Конечно, присяду, не стоять же.
– А ведь мы с вами встречались, Щербинин.
– Что-то не припоминаю.
– У вас плохая память?
– Меня столько били по голове, что я не ручаюсь за свою память.
– А я вам напомню. Мы встречались у Небольсина Валерия Константиновича дома. Перед самым отъездом Валерия Константиновича на стажировку в Италию. Вы тогда с Плуталовым пришли. Водку пили.
– Я один, что ли, пил?
– Все пили, все. Песни пели. Песни ваши помню. Особенно "...А я им отвечаю: - Мужики, у нас в стране Бургундское не пьют..." Или вот эту: "...Я разложил ложки-вилки, красный галстук нацепил, самогоночки в графинчик из канистрочки налил..." Хорошие песни, веселые. Не вспомнили меня?
Я тебя вспомнил, Цыля Фишман. Ты сидел у окна, в углу, рядом с холодильником. Ты так заискивал перед Небольсиным, ты так лебезил под его взглядом, что походил на слизняка.
– Нет, я вас не помню.
– Жаль. Хорошие были времена. Вы не знаете, у кого-нибудь остались ваши записи?
– Не знаю. По-моему, нет.
– Жаль.
– С чего бы это?
– Я хотел пополнить свою коллекцию. Вы ведь понимаете, может так случиться, что вас в скором времени не станет. А, так сказать, культурное наследие - оно живет независимо от своего создателя. Кстати, я вам еще не говорил, вы приговорены к смертной казни. Вас расстреляют. Вас расстреляют публично. Как-никак, на вашем счету девять человек.
Нет, не расстреляешь ты меня. Я знаю свою смерть.
– Щербинин, вы меня не слушаете?
– Да так, задумался.
– Мне сказали, что вы объявили голодовку.
– Я просто не хочу есть.
– И не находите это странным?
– Нет. Куда вы клоните?
– Ну если, Щербинин Юрий Борисович, для вас не есть в течение пяти дней в порядке вещей, то меня это...
– Швыряет на стол сборник моих рассказов.
– И это, и еще кое-что за вами числится... Сейчас под нашим контролем вся Западная Сибирь. Наши части продвигаются к Уралу. Там, правда, свою республику затеяли, но не сегодня-завтра Екатеринбург и Челябинск падут. Если вы согласитесь быть посредником, вам многое спишут. Вы меня понимаете? Сейчас идут военные действия, гибнет много людей, так что ваших девятерых могут и не заметить.
– Какое посредничество вы мне предлагаете? В чем?
– Между ними и нами.
– Кто такие вы - я знаю. А кого вы еще имеете в виду - не пойму.
– Пришельцев. Инопланетян.
– Что-о?! Какие пришельцы?
– Бросьте разыгрывать дурачка.
– Я не разыгрываю.
– Позвольте вам не поверить.

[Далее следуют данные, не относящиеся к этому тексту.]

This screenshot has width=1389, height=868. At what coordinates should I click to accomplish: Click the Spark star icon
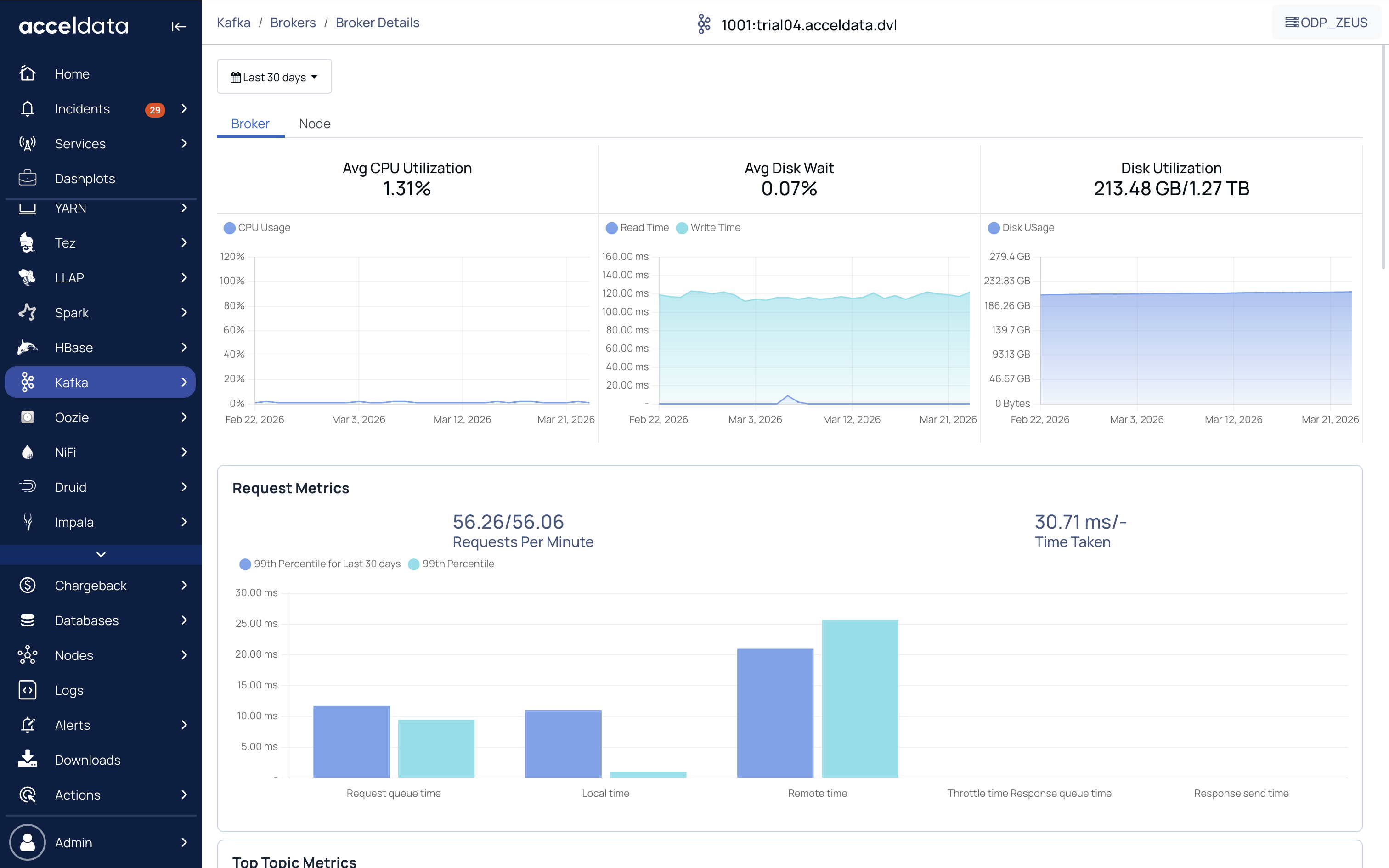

Но к этому вопросу мы еще вернемся несколько позже. Меня вот что интересует: вы же были членом партии, секретарем парторганизации. Почему вышли?
– Меня об этом спрашивали на первом допросе. Только они компартию теперь называют стальным потоком, движением...
– Почему вы ненавидите коммунизм?
Надоели вы мне хуже горькой редьки!
– Я должен отвечать еще раз?
– Я на первом допросе не присутствовал.
– Отвечаю. Как можно ненавидеть религию? С религией даже соглашаться нельзя, религию только исповедуют или не исповедуют. Я не исповедую коммунистическую веру.
– Почему?
– А почему я должен верить в то, во что не верю? Знаете, в физике есть разные взаимодействия - сильные, слабые, электромагнитные, еще там какие-то, я не специалист. И в философии наблюдается нечто похожее марксизм, фрейдизм, ницшеанство, даосизм и... Ну, сколько на Земле философских школ? Я не считал. Но в физике - мы имеем дело с отдельными частными проявлениями одного целого, не зря физики бьются над общей теорией поля. А если и в философии... должна быть своя "единая теория поля"?